Another “do what you’re told” problem. As per usual, I ran into a bunch of implementation bugs in part_1, before realizing that my reading comprehension was bad. This problem runs on an unbounded grid, not a bounded one! I’d actually implemented the logic with explicit bounds checks, so I deleted those and everything worked. part_2 was a simple extension of part 1.

Day 24

Another search problem, though this one was kind of unique in that the obstacles (blizzards) is completely independent of the position, and also cyclic! The cyclic bit turned out to be not useful in my input, but some friends were able to use that to run faster.

My implementation is effectively dominated by the speed of the Rust standard library HashSet, which is unfortunatelly not that fast because it uses a DOS-resistent hash function. FxHashSet runs a lot faster, but it’s an import… oh well.

Anyways, the core idea of part_1 is to keep track of (for each step) every possible candidate location, and then expand it to every possible new location. When we get to the end, we’re done!

And in part_2 we just run part 1 three times. Merp.

Day 25

This was the last day of Advent of Code, so I was pretty excited! Also, day 25 has only one problem, with no real part 2, so that was exciting also.

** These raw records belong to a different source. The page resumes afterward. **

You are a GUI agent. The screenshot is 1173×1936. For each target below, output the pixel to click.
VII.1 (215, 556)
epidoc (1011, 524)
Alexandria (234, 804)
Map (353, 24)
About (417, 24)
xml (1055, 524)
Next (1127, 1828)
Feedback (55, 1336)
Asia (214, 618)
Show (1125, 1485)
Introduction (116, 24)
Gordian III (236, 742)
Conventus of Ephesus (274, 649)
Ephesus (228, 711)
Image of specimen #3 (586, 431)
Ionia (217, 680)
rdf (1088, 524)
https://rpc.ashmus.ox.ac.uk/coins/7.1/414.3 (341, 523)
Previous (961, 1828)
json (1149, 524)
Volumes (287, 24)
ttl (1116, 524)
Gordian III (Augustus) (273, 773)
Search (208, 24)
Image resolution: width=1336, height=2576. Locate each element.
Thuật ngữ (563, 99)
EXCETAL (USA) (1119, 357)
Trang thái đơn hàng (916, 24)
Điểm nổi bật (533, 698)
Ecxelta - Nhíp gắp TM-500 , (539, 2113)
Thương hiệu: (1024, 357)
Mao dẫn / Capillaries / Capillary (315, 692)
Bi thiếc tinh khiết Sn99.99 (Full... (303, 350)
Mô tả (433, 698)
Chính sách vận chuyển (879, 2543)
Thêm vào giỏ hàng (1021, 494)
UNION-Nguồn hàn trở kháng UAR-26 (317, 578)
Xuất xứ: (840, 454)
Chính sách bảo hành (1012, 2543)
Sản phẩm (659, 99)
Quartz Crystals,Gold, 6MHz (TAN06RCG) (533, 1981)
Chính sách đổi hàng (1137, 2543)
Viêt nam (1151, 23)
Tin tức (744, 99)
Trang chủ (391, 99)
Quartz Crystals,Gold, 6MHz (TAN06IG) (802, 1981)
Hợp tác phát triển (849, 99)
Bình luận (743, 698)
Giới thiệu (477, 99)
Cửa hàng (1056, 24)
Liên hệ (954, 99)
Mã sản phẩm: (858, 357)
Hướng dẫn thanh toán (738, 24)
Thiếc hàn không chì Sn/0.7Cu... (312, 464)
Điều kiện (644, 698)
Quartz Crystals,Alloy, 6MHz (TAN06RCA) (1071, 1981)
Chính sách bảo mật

Fortunately or unfortunately, this part_1 was way easier than it looked. The idea is that you’re doing a change-of-base from base 10 to base 5, but with a twist – the actual coefficients can only be (-2, -1, 0, 1, 2), rather than the usual (0, 1, 2, 3, 4). Since the basis is the same, i.e. (5^n, 5^{n-1}, ..., 1), it’s actually equivalent and you can use the same algorithm as usual base-change.

Final thoughts

I really enjoyed Advent of Code this year, even with my (admittedly strange) restrictions. I do think that I could have done much better in the global leaderboard if I let myself use libraries and wrote some helpers for manipulating grids and 2D/3D coordinates, but I’m not sure that would have made it more fun.